● Exercise goal
Reproduce the listing below without any change.

● Entries shown

_ _ _

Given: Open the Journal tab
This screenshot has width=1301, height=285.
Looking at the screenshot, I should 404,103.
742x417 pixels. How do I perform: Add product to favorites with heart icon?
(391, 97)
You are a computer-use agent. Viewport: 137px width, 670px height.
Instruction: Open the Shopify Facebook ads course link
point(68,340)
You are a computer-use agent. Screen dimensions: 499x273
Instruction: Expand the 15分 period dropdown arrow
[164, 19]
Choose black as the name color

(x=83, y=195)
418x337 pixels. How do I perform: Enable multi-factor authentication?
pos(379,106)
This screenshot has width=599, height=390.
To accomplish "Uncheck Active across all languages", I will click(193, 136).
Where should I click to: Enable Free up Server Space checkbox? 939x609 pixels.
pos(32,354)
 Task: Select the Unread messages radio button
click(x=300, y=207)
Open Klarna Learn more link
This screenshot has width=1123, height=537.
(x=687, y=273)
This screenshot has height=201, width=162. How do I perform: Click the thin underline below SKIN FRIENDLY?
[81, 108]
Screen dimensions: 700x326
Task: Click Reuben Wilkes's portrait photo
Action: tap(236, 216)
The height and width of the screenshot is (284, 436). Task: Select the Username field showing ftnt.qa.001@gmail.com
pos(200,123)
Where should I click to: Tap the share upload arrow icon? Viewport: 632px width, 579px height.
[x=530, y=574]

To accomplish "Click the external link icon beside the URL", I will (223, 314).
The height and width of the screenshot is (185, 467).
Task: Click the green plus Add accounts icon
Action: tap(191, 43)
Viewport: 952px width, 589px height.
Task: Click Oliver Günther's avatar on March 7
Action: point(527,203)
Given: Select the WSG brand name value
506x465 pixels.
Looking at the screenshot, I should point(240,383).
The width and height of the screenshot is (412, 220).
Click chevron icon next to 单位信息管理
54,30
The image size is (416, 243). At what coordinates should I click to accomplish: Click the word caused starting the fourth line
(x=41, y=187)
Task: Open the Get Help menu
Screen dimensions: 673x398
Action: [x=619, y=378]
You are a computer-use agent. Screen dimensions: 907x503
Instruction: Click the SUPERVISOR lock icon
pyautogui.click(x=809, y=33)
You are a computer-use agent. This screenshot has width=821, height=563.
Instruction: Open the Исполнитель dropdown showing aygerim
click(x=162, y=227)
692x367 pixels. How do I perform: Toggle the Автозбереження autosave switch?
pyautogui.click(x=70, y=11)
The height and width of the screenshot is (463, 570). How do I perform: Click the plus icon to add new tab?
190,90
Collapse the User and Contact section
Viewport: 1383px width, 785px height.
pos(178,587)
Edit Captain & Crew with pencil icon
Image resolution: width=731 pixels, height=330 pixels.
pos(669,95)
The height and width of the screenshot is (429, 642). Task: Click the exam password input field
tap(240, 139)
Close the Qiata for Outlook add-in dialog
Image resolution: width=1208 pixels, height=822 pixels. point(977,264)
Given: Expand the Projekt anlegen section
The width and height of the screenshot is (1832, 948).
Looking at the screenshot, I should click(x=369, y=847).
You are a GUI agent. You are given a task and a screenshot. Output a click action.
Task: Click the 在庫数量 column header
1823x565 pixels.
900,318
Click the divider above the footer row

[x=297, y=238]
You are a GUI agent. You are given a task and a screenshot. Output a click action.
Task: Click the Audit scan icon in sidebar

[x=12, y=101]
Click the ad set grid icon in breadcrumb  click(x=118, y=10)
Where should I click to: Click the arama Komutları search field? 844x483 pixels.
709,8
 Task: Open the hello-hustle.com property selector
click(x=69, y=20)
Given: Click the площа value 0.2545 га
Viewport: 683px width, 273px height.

_ _ _

● Result for this exercise
Given: Open the Journal tab
This screenshot has width=1301, height=285.
Looking at the screenshot, I should 404,103.
742x417 pixels. How do I perform: Add product to favorites with heart icon?
(391, 97)
You are a computer-use agent. Viewport: 137px width, 670px height.
Instruction: Open the Shopify Facebook ads course link
point(68,340)
You are a computer-use agent. Screen dimensions: 499x273
Instruction: Expand the 15分 period dropdown arrow
[164, 19]
Choose black as the name color

(x=83, y=195)
418x337 pixels. How do I perform: Enable multi-factor authentication?
pos(379,106)
This screenshot has width=599, height=390.
To accomplish "Uncheck Active across all languages", I will click(193, 136).
Where should I click to: Enable Free up Server Space checkbox? 939x609 pixels.
pos(32,354)
 Task: Select the Unread messages radio button
click(x=300, y=207)
Open Klarna Learn more link
This screenshot has width=1123, height=537.
(x=687, y=273)
This screenshot has height=201, width=162. How do I perform: Click the thin underline below SKIN FRIENDLY?
[81, 108]
Screen dimensions: 700x326
Task: Click Reuben Wilkes's portrait photo
Action: tap(236, 216)
The height and width of the screenshot is (284, 436). Task: Select the Username field showing ftnt.qa.001@gmail.com
pos(200,123)
Where should I click to: Tap the share upload arrow icon? Viewport: 632px width, 579px height.
[x=530, y=574]

To accomplish "Click the external link icon beside the URL", I will (223, 314).
The height and width of the screenshot is (185, 467).
Task: Click the green plus Add accounts icon
Action: tap(191, 43)
Viewport: 952px width, 589px height.
Task: Click Oliver Günther's avatar on March 7
Action: point(527,203)
Given: Select the WSG brand name value
506x465 pixels.
Looking at the screenshot, I should point(240,383).
The width and height of the screenshot is (412, 220).
Click chevron icon next to 单位信息管理
54,30
The image size is (416, 243). At what coordinates should I click to accomplish: Click the word caused starting the fourth line
(x=41, y=187)
Task: Open the Get Help menu
Screen dimensions: 673x398
Action: [x=619, y=378]
You are a computer-use agent. Screen dimensions: 907x503
Instruction: Click the SUPERVISOR lock icon
pyautogui.click(x=809, y=33)
You are a computer-use agent. This screenshot has width=821, height=563.
Instruction: Open the Исполнитель dropdown showing aygerim
click(x=162, y=227)
692x367 pixels. How do I perform: Toggle the Автозбереження autosave switch?
pyautogui.click(x=70, y=11)
The height and width of the screenshot is (463, 570). How do I perform: Click the plus icon to add new tab?
190,90
Collapse the User and Contact section
Viewport: 1383px width, 785px height.
pos(178,587)
Edit Captain & Crew with pencil icon
Image resolution: width=731 pixels, height=330 pixels.
pos(669,95)
The height and width of the screenshot is (429, 642). Task: Click the exam password input field
tap(240, 139)
Close the Qiata for Outlook add-in dialog
Image resolution: width=1208 pixels, height=822 pixels. point(977,264)
Given: Expand the Projekt anlegen section
The width and height of the screenshot is (1832, 948).
Looking at the screenshot, I should click(x=369, y=847).
You are a GUI agent. You are given a task and a screenshot. Output a click action.
Task: Click the 在庫数量 column header
1823x565 pixels.
900,318
Click the divider above the footer row

[x=297, y=238]
You are a GUI agent. You are given a task and a screenshot. Output a click action.
Task: Click the Audit scan icon in sidebar

[x=12, y=101]
Click the ad set grid icon in breadcrumb  click(x=118, y=10)
Where should I click to: Click the arama Komutları search field? 844x483 pixels.
709,8
 Task: Open the hello-hustle.com property selector
click(x=69, y=20)
Given: Click the площа value 0.2545 га
Viewport: 683px width, 273px height.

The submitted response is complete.